> **YOUR TASK**: Please return each line of the listing below exactly as written.

◆ ◆ ◆ ◆

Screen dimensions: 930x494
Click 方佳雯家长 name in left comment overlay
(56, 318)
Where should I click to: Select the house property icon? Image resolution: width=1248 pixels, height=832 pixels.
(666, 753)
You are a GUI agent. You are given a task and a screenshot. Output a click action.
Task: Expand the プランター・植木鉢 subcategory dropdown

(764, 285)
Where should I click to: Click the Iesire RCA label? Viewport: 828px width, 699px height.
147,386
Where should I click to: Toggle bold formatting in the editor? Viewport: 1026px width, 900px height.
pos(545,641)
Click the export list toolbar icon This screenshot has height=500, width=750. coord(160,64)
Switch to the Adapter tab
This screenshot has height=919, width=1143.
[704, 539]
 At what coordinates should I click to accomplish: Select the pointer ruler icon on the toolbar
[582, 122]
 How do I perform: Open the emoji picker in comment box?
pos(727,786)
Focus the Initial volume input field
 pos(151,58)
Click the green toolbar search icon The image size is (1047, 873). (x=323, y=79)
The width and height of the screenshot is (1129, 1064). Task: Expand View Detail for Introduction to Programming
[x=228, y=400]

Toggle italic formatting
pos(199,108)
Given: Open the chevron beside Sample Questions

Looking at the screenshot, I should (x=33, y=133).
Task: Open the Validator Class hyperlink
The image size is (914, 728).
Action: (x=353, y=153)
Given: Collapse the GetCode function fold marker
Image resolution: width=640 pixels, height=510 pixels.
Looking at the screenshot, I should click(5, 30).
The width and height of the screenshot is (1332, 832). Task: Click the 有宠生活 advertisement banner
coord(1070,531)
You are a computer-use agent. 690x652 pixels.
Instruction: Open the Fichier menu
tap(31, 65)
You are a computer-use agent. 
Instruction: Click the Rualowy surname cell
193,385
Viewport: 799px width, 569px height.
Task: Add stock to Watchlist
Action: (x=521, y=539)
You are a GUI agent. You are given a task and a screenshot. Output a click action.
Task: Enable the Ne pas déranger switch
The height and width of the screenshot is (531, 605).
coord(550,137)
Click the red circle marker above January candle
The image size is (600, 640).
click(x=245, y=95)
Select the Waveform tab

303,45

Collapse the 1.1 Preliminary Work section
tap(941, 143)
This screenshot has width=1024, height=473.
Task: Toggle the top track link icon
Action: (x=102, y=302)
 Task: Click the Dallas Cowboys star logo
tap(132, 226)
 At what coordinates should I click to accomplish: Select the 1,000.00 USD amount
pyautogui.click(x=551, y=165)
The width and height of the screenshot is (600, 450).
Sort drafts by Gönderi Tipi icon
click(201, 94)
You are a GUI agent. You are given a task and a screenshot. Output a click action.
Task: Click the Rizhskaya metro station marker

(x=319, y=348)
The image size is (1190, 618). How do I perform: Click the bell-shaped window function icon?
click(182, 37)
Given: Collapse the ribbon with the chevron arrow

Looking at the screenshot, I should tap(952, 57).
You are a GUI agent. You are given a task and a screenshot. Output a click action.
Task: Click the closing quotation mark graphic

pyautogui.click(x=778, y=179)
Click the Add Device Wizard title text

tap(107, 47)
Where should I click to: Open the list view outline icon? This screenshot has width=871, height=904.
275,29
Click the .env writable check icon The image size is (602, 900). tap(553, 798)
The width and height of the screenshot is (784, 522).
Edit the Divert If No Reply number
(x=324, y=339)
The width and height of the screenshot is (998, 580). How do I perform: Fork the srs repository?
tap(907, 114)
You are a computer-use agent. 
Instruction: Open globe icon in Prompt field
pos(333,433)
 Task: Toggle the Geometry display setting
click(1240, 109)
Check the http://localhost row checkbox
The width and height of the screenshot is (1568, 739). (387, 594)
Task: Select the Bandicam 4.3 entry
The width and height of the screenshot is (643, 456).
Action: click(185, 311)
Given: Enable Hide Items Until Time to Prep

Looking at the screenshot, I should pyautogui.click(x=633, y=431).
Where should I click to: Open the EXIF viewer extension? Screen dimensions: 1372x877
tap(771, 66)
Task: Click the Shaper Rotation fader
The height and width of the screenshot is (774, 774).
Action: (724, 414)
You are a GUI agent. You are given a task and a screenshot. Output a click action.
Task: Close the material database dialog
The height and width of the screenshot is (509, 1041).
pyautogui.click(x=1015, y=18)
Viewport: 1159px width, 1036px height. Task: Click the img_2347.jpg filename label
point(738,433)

◆ ◆ ◆ ◆

> **ANSWER SECTION**:
Screen dimensions: 930x494
Click 方佳雯家长 name in left comment overlay
(56, 318)
Where should I click to: Select the house property icon? Image resolution: width=1248 pixels, height=832 pixels.
(666, 753)
You are a GUI agent. You are given a task and a screenshot. Output a click action.
Task: Expand the プランター・植木鉢 subcategory dropdown

(764, 285)
Where should I click to: Click the Iesire RCA label? Viewport: 828px width, 699px height.
147,386
Where should I click to: Toggle bold formatting in the editor? Viewport: 1026px width, 900px height.
pos(545,641)
Click the export list toolbar icon This screenshot has height=500, width=750. coord(160,64)
Switch to the Adapter tab
This screenshot has height=919, width=1143.
[704, 539]
 At what coordinates should I click to accomplish: Select the pointer ruler icon on the toolbar
[582, 122]
 How do I perform: Open the emoji picker in comment box?
pos(727,786)
Focus the Initial volume input field
 pos(151,58)
Click the green toolbar search icon The image size is (1047, 873). (x=323, y=79)
The width and height of the screenshot is (1129, 1064). Task: Expand View Detail for Introduction to Programming
[x=228, y=400]

Toggle italic formatting
pos(199,108)
Given: Open the chevron beside Sample Questions

Looking at the screenshot, I should (x=33, y=133).
Task: Open the Validator Class hyperlink
The image size is (914, 728).
Action: (x=353, y=153)
Given: Collapse the GetCode function fold marker
Image resolution: width=640 pixels, height=510 pixels.
Looking at the screenshot, I should click(5, 30).
The width and height of the screenshot is (1332, 832). Task: Click the 有宠生活 advertisement banner
coord(1070,531)
You are a computer-use agent. 690x652 pixels.
Instruction: Open the Fichier menu
tap(31, 65)
You are a computer-use agent. 
Instruction: Click the Rualowy surname cell
193,385
Viewport: 799px width, 569px height.
Task: Add stock to Watchlist
Action: (x=521, y=539)
You are a GUI agent. You are given a task and a screenshot. Output a click action.
Task: Enable the Ne pas déranger switch
The height and width of the screenshot is (531, 605).
coord(550,137)
Click the red circle marker above January candle
The image size is (600, 640).
click(x=245, y=95)
Select the Waveform tab

303,45

Collapse the 1.1 Preliminary Work section
tap(941, 143)
This screenshot has width=1024, height=473.
Task: Toggle the top track link icon
Action: (x=102, y=302)
 Task: Click the Dallas Cowboys star logo
tap(132, 226)
 At what coordinates should I click to accomplish: Select the 1,000.00 USD amount
pyautogui.click(x=551, y=165)
The width and height of the screenshot is (600, 450).
Sort drafts by Gönderi Tipi icon
click(201, 94)
You are a GUI agent. You are given a task and a screenshot. Output a click action.
Task: Click the Rizhskaya metro station marker

(x=319, y=348)
The image size is (1190, 618). How do I perform: Click the bell-shaped window function icon?
click(182, 37)
Given: Collapse the ribbon with the chevron arrow

Looking at the screenshot, I should tap(952, 57).
You are a GUI agent. You are given a task and a screenshot. Output a click action.
Task: Click the closing quotation mark graphic

pyautogui.click(x=778, y=179)
Click the Add Device Wizard title text

tap(107, 47)
Where should I click to: Open the list view outline icon? This screenshot has width=871, height=904.
275,29
Click the .env writable check icon The image size is (602, 900). tap(553, 798)
The width and height of the screenshot is (784, 522).
Edit the Divert If No Reply number
(x=324, y=339)
The width and height of the screenshot is (998, 580). How do I perform: Fork the srs repository?
tap(907, 114)
You are a computer-use agent. 
Instruction: Open globe icon in Prompt field
pos(333,433)
 Task: Toggle the Geometry display setting
click(1240, 109)
Check the http://localhost row checkbox
The width and height of the screenshot is (1568, 739). (387, 594)
Task: Select the Bandicam 4.3 entry
The width and height of the screenshot is (643, 456).
Action: click(185, 311)
Given: Enable Hide Items Until Time to Prep

Looking at the screenshot, I should pyautogui.click(x=633, y=431).
Where should I click to: Open the EXIF viewer extension? Screen dimensions: 1372x877
tap(771, 66)
Task: Click the Shaper Rotation fader
The height and width of the screenshot is (774, 774).
Action: (724, 414)
You are a GUI agent. You are given a task and a screenshot. Output a click action.
Task: Close the material database dialog
The height and width of the screenshot is (509, 1041).
pyautogui.click(x=1015, y=18)
Viewport: 1159px width, 1036px height. Task: Click the img_2347.jpg filename label
point(738,433)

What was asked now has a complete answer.